Built in 1834, this is one of three (but now, only two) 4½-story Greek Revival row houses built on the 200 block of S 3rd Street by Thomas U. Walter, the architect of the U.S. Capitol dome. The first floor of the façade is notable for its marble facing, while the second floor has a cast iron balcony running along its width. Louvered shutters adorn the 9-over-9 and 6-over-6 double hung windows, each with marble lintels and sills. A molded wood cornice with dentils tops the façade, above which a paired dormer with pediment marks the final half-floor.
Charles and Margo Burnette had been living in a trinity on Panama Street when they began exploring Society Hill in anticipation of starting a family. Margo recalled, “We were walking around Society Hill and we saw these very large houses. They were wonderful houses, and when you’re young, you dream big. I saw the house that I loved, and I said, ‘Oh, I’d like to live there!’ My husband, being an architect, said, ‘Well, we’ll look at it.’ And we did.” Charles added to this story, “No one wanted the house, because it was too big and even though the Society Hill Towers and the Pei houses were already built across the street, this house was one of the last to sell. It was kind of amazing, because it had a wonderful location and was a wonderful building.”
Charles was studying architecture at the time as a master’s student at the University of Pennsylvania’s Graduate School of Design. He would next go on to complete his Ph.D. there in architecture at well. At 234 S 3rd Street, he would put his design skills to use in rehabilitating his own house. With the help of some money from Margo’s mom and a loan from a local savings and loan association, the pulled together the necessary funds to purchase the vacant building in 1964. They moved in one year later.
Prior to urban renewal, the building had housed the Mercantile Club of Philadelphia, before later becoming a warehouse. When the Redevelopment Authority acquired it, they tore down the rear portion of the building, which had contained the kitchens and bathrooms. This created a large backyard to complement the large interior spaces—although its length was somewhat limited when the Redevelopment Authority shortened the overall lot to make way for I. M. Pei’s Bingham Court development to the immediate west.
The Burnettes started their renovation work on the first floor, which had previously contained a stand-alone apartment. They kept this layout, but just updated the interior, and initially lived in that unit with their new baby. They completed a large portion of the work themselves, but also hired a contractor. Next, anticipating the arrival of their second child, they renovated and moved into the second floor. They then rented out the first floor apartment for income to fund the mortgage. Over time, they expanded their own residence into the third and fourth floors as well, each time swapping out bedroom spaces for living rooms, etc. They also created a garden room located a half level down from the main level. For the flooring in the garden room, they used the slate that had previously served as the building’s front sidewalk. Since the Redevelopment Authority was in the process of replacing all of this slate with brick, their garden room renovation provided an alternative use for these materials. By 1973, as they prepared to rent out the building while their family temporarily relocated for Charles to become Dean of the School of Architecture at the University of Texas, they managed to complete the final plastering and painting work. Upon their return, Charles also operated his architectural office out of the basement for a while.
The reintroduction of the cast iron balcony was one of their greatest adventures in their restoration process. Each of the three original houses had a cast iron balcony of a unique design. In the pre-renewal years, when the house was in a state of disrepair, an iron worker removed the balcony from the building. The Burnettes managed to track it down to a Bucks County man who had purchased it from the iron worker. After the man’s death, his children agreed to sell the balcony back to the Burnettes; and the local iron worker who had originally removed the balcony wound up being the one to put it back in place.
The Burnettes fondly recalled city living. Chuck was able to walk to the position he held for many years at the University of the Arts.

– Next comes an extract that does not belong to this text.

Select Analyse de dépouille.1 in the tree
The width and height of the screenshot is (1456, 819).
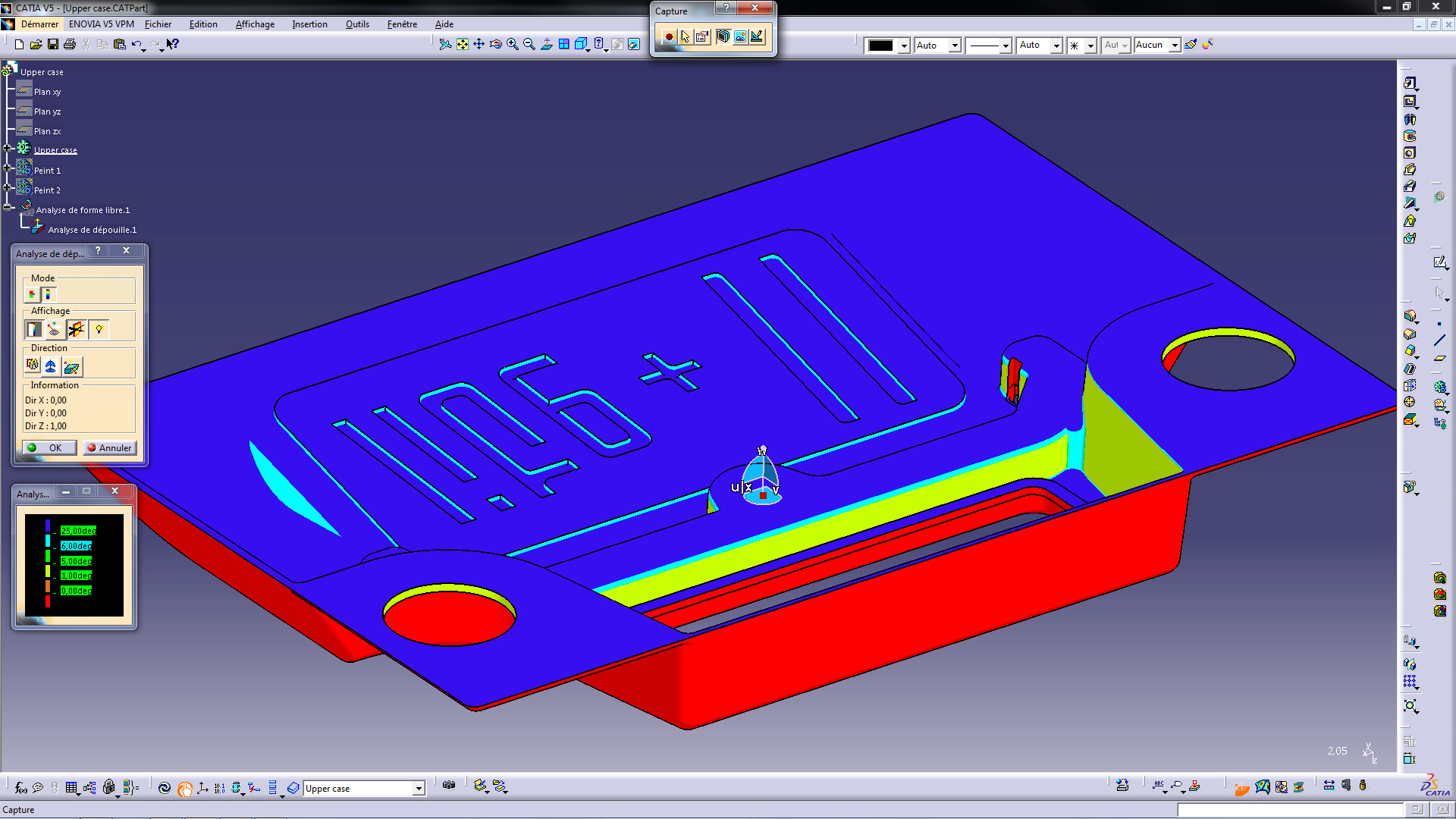pyautogui.click(x=92, y=230)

Margo could take the bus or drive their car to her position as a staff lecturer in the Division of Education at the Philadelphia Museum of Art. Meanwhile, back in Society Hill, they developed a close-knit community through social interactions at Three Bears Park, Margo’s leadership of the Philadelphia Society for the Preservation of Landmarks, the neighborhood babysitting co-op, and the community garden that occupied the corner of S 4th and Lombard Streets before the construction of the Old Pine Community Center on that site.

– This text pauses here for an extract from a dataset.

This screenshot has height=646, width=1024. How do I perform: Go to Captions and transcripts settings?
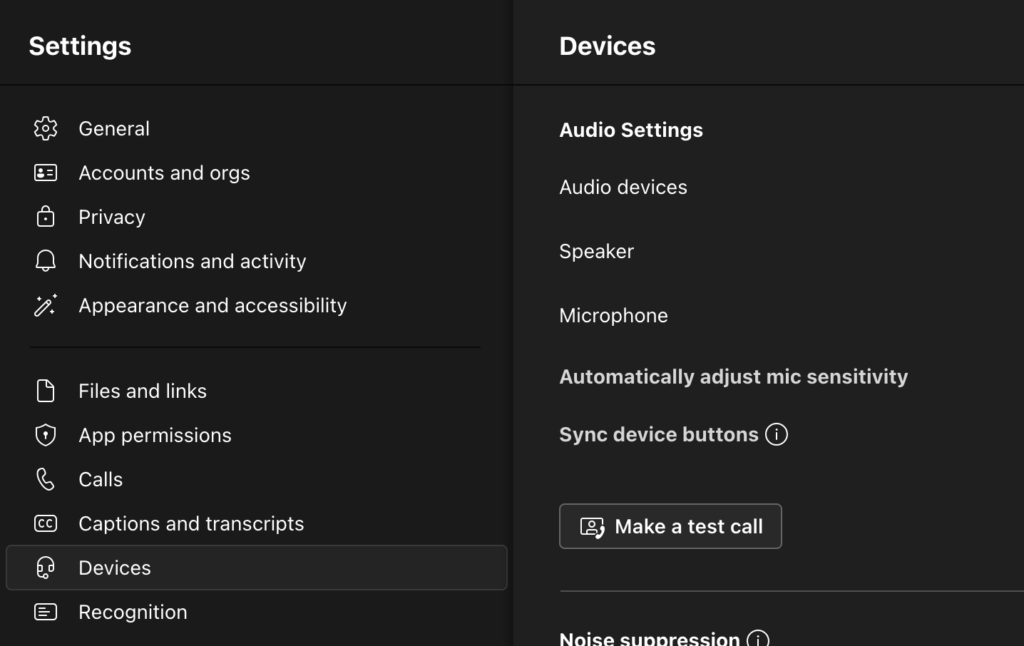191,523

After their two daughters moved out, the Burnettes consolidated their own living space into the third and fourth floors, and they made the second floor another separate apartment. They continue to occupy the building today, while renting out the two bottom floor units.

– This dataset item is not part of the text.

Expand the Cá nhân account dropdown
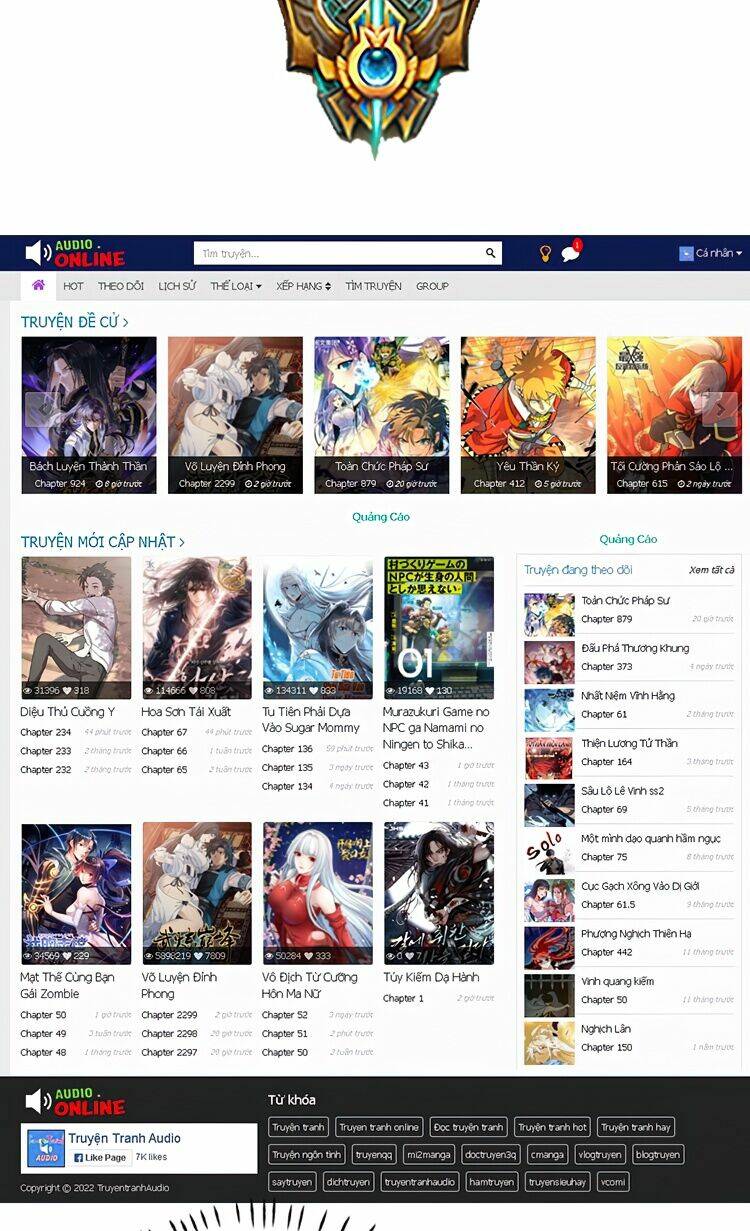The image size is (750, 1231). coord(711,254)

In addition to being a part of today’s walking tour, this property was also included in earlier walking tours of the neighborhood during the urban renewal era. Margo recalled, “Ed Bacon was so involved in this restoration of Society Hill, and he was so excited by it. We were on one of the Society Hill tours, and I remember he was just so thrilled to come into our house and to see how we were living in it. It was really very heart-warming.”
This narrative draws upon oral history interviews with Charles and Margo Burnette contained within the Project Philadelphia 19106 collection at the Special Collections Research Center, Temple University Libraries and Preserving Society Hill.